**Stored data entries**

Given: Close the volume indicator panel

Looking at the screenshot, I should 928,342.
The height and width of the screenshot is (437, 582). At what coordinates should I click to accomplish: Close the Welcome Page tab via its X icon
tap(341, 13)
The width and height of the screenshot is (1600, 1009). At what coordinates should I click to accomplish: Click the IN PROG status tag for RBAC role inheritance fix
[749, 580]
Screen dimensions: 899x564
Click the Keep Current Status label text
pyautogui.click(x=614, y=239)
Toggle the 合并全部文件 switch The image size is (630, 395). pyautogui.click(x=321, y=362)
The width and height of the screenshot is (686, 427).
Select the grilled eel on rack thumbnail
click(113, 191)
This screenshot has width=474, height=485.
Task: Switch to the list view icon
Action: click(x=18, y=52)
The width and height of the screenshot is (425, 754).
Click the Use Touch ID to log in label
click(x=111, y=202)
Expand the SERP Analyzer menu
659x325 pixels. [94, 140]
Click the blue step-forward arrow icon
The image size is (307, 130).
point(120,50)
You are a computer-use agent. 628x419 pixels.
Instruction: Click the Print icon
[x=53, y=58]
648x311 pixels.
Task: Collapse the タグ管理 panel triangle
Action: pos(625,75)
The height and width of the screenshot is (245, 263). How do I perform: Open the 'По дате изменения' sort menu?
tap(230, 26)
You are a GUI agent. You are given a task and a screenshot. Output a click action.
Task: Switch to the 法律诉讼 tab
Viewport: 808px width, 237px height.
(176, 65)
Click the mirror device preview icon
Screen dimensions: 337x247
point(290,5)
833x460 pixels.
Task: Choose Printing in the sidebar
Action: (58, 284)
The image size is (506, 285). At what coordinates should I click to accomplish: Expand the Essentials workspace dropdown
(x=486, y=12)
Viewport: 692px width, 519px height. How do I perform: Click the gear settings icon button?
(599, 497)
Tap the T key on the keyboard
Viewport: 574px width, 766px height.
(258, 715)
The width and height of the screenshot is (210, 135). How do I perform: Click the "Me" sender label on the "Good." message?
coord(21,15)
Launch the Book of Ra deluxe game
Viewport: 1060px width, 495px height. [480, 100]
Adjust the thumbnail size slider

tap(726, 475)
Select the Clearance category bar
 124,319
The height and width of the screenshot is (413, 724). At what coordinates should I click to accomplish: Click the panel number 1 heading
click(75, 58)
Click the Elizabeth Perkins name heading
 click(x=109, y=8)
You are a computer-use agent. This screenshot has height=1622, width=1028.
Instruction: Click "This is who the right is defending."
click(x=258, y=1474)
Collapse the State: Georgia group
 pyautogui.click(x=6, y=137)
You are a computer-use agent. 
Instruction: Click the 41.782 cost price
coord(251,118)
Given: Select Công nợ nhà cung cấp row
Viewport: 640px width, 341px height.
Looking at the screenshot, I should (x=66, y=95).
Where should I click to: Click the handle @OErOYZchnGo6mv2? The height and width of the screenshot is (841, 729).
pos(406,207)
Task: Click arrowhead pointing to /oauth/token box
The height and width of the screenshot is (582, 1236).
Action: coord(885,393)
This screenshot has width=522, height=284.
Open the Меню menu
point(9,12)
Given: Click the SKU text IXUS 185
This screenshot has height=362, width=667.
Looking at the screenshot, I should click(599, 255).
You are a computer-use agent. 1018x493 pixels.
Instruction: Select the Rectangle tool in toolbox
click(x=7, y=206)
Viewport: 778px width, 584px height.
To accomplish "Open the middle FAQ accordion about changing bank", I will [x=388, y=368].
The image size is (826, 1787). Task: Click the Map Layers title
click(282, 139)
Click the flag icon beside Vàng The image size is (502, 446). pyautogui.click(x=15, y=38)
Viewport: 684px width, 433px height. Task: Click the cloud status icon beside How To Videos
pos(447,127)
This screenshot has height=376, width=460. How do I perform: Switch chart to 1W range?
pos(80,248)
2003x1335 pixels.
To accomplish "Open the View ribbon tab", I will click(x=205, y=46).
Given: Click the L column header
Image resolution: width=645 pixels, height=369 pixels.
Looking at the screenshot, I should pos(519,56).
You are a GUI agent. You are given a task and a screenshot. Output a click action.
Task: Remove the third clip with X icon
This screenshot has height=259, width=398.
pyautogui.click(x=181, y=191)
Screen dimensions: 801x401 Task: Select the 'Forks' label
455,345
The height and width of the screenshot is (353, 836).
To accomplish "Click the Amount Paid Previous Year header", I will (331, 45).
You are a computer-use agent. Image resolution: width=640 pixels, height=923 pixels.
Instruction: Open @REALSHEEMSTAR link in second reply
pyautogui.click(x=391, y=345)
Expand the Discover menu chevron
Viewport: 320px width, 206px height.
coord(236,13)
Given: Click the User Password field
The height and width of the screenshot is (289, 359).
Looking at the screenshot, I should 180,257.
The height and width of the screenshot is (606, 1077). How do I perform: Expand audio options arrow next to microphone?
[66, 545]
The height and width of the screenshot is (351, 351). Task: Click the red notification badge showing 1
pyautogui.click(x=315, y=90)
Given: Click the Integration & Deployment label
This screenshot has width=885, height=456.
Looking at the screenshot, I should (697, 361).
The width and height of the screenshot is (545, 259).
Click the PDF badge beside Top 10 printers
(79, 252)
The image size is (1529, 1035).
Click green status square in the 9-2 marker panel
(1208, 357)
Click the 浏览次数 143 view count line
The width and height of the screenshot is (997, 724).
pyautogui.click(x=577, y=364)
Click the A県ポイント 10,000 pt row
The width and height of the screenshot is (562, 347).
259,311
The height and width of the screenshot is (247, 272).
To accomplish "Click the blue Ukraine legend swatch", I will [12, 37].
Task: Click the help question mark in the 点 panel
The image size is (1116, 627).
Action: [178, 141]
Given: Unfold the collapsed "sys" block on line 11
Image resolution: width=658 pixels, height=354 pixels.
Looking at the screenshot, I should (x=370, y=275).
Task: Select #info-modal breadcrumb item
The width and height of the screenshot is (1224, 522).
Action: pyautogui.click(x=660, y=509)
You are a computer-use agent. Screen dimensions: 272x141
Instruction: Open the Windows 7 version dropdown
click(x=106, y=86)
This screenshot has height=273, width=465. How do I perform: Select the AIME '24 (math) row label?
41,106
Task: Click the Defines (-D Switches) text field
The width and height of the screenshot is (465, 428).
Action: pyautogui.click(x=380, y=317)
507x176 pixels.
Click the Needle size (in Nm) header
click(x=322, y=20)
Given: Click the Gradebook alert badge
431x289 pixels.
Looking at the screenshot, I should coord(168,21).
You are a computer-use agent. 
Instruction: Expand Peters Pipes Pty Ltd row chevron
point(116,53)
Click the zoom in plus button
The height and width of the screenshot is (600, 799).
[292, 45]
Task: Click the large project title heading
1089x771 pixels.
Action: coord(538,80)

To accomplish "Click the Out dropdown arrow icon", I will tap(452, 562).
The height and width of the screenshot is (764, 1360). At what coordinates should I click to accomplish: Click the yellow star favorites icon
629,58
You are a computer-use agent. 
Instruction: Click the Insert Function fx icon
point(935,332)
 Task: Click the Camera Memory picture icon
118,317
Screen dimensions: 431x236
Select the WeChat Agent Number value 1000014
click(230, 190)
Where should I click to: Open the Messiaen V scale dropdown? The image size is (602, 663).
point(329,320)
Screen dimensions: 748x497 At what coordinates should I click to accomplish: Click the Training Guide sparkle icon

**What is expected**
Every record must be given again exactly as it was written.

**Answer for the task**
Given: Close the volume indicator panel

Looking at the screenshot, I should 928,342.
The height and width of the screenshot is (437, 582). At what coordinates should I click to accomplish: Close the Welcome Page tab via its X icon
tap(341, 13)
The width and height of the screenshot is (1600, 1009). At what coordinates should I click to accomplish: Click the IN PROG status tag for RBAC role inheritance fix
[749, 580]
Screen dimensions: 899x564
Click the Keep Current Status label text
pyautogui.click(x=614, y=239)
Toggle the 合并全部文件 switch The image size is (630, 395). pyautogui.click(x=321, y=362)
The width and height of the screenshot is (686, 427).
Select the grilled eel on rack thumbnail
click(113, 191)
This screenshot has width=474, height=485.
Task: Switch to the list view icon
Action: click(x=18, y=52)
The width and height of the screenshot is (425, 754).
Click the Use Touch ID to log in label
click(x=111, y=202)
Expand the SERP Analyzer menu
659x325 pixels. [94, 140]
Click the blue step-forward arrow icon
The image size is (307, 130).
point(120,50)
You are a computer-use agent. 628x419 pixels.
Instruction: Click the Print icon
[x=53, y=58]
648x311 pixels.
Task: Collapse the タグ管理 panel triangle
Action: pos(625,75)
The height and width of the screenshot is (245, 263). How do I perform: Open the 'По дате изменения' sort menu?
tap(230, 26)
You are a GUI agent. You are given a task and a screenshot. Output a click action.
Task: Switch to the 法律诉讼 tab
Viewport: 808px width, 237px height.
(176, 65)
Click the mirror device preview icon
Screen dimensions: 337x247
point(290,5)
833x460 pixels.
Task: Choose Printing in the sidebar
Action: (58, 284)
The image size is (506, 285). At what coordinates should I click to accomplish: Expand the Essentials workspace dropdown
(x=486, y=12)
Viewport: 692px width, 519px height. How do I perform: Click the gear settings icon button?
(599, 497)
Tap the T key on the keyboard
Viewport: 574px width, 766px height.
(258, 715)
The width and height of the screenshot is (210, 135). How do I perform: Click the "Me" sender label on the "Good." message?
coord(21,15)
Launch the Book of Ra deluxe game
Viewport: 1060px width, 495px height. [480, 100]
Adjust the thumbnail size slider

tap(726, 475)
Select the Clearance category bar
 124,319
The height and width of the screenshot is (413, 724). At what coordinates should I click to accomplish: Click the panel number 1 heading
click(75, 58)
Click the Elizabeth Perkins name heading
 click(x=109, y=8)
You are a computer-use agent. This screenshot has height=1622, width=1028.
Instruction: Click "This is who the right is defending."
click(x=258, y=1474)
Collapse the State: Georgia group
 pyautogui.click(x=6, y=137)
You are a computer-use agent. 
Instruction: Click the 41.782 cost price
coord(251,118)
Given: Select Công nợ nhà cung cấp row
Viewport: 640px width, 341px height.
Looking at the screenshot, I should (x=66, y=95).
Where should I click to: Click the handle @OErOYZchnGo6mv2? The height and width of the screenshot is (841, 729).
pos(406,207)
Task: Click arrowhead pointing to /oauth/token box
The height and width of the screenshot is (582, 1236).
Action: coord(885,393)
This screenshot has width=522, height=284.
Open the Меню menu
point(9,12)
Given: Click the SKU text IXUS 185
This screenshot has height=362, width=667.
Looking at the screenshot, I should click(599, 255).
You are a computer-use agent. 1018x493 pixels.
Instruction: Select the Rectangle tool in toolbox
click(x=7, y=206)
Viewport: 778px width, 584px height.
To accomplish "Open the middle FAQ accordion about changing bank", I will [x=388, y=368].
The image size is (826, 1787). Task: Click the Map Layers title
click(282, 139)
Click the flag icon beside Vàng The image size is (502, 446). pyautogui.click(x=15, y=38)
Viewport: 684px width, 433px height. Task: Click the cloud status icon beside How To Videos
pos(447,127)
This screenshot has height=376, width=460. How do I perform: Switch chart to 1W range?
pos(80,248)
2003x1335 pixels.
To accomplish "Open the View ribbon tab", I will click(x=205, y=46).
Given: Click the L column header
Image resolution: width=645 pixels, height=369 pixels.
Looking at the screenshot, I should pos(519,56).
You are a GUI agent. You are given a task and a screenshot. Output a click action.
Task: Remove the third clip with X icon
This screenshot has height=259, width=398.
pyautogui.click(x=181, y=191)
Screen dimensions: 801x401 Task: Select the 'Forks' label
455,345
The height and width of the screenshot is (353, 836).
To accomplish "Click the Amount Paid Previous Year header", I will (331, 45).
You are a computer-use agent. Image resolution: width=640 pixels, height=923 pixels.
Instruction: Open @REALSHEEMSTAR link in second reply
pyautogui.click(x=391, y=345)
Expand the Discover menu chevron
Viewport: 320px width, 206px height.
coord(236,13)
Given: Click the User Password field
The height and width of the screenshot is (289, 359).
Looking at the screenshot, I should 180,257.
The height and width of the screenshot is (606, 1077). How do I perform: Expand audio options arrow next to microphone?
[66, 545]
The height and width of the screenshot is (351, 351). Task: Click the red notification badge showing 1
pyautogui.click(x=315, y=90)
Given: Click the Integration & Deployment label
This screenshot has width=885, height=456.
Looking at the screenshot, I should (697, 361).
The width and height of the screenshot is (545, 259).
Click the PDF badge beside Top 10 printers
(79, 252)
The image size is (1529, 1035).
Click green status square in the 9-2 marker panel
(1208, 357)
Click the 浏览次数 143 view count line
The width and height of the screenshot is (997, 724).
pyautogui.click(x=577, y=364)
Click the A県ポイント 10,000 pt row
The width and height of the screenshot is (562, 347).
259,311
The height and width of the screenshot is (247, 272).
To accomplish "Click the blue Ukraine legend swatch", I will [12, 37].
Task: Click the help question mark in the 点 panel
The image size is (1116, 627).
Action: [178, 141]
Given: Unfold the collapsed "sys" block on line 11
Image resolution: width=658 pixels, height=354 pixels.
Looking at the screenshot, I should (x=370, y=275).
Task: Select #info-modal breadcrumb item
The width and height of the screenshot is (1224, 522).
Action: pyautogui.click(x=660, y=509)
You are a computer-use agent. Screen dimensions: 272x141
Instruction: Open the Windows 7 version dropdown
click(x=106, y=86)
This screenshot has height=273, width=465. How do I perform: Select the AIME '24 (math) row label?
41,106
Task: Click the Defines (-D Switches) text field
The width and height of the screenshot is (465, 428).
Action: pyautogui.click(x=380, y=317)
507x176 pixels.
Click the Needle size (in Nm) header
click(x=322, y=20)
Given: Click the Gradebook alert badge
431x289 pixels.
Looking at the screenshot, I should coord(168,21).
You are a computer-use agent. 
Instruction: Expand Peters Pipes Pty Ltd row chevron
point(116,53)
Click the zoom in plus button
The height and width of the screenshot is (600, 799).
[292, 45]
Task: Click the large project title heading
1089x771 pixels.
Action: coord(538,80)

To accomplish "Click the Out dropdown arrow icon", I will tap(452, 562).
The height and width of the screenshot is (764, 1360). At what coordinates should I click to accomplish: Click the yellow star favorites icon
629,58
You are a computer-use agent. 
Instruction: Click the Insert Function fx icon
point(935,332)
 Task: Click the Camera Memory picture icon
118,317
Screen dimensions: 431x236
Select the WeChat Agent Number value 1000014
click(230, 190)
Where should I click to: Open the Messiaen V scale dropdown? The image size is (602, 663).
point(329,320)
Screen dimensions: 748x497 At what coordinates should I click to accomplish: Click the Training Guide sparkle icon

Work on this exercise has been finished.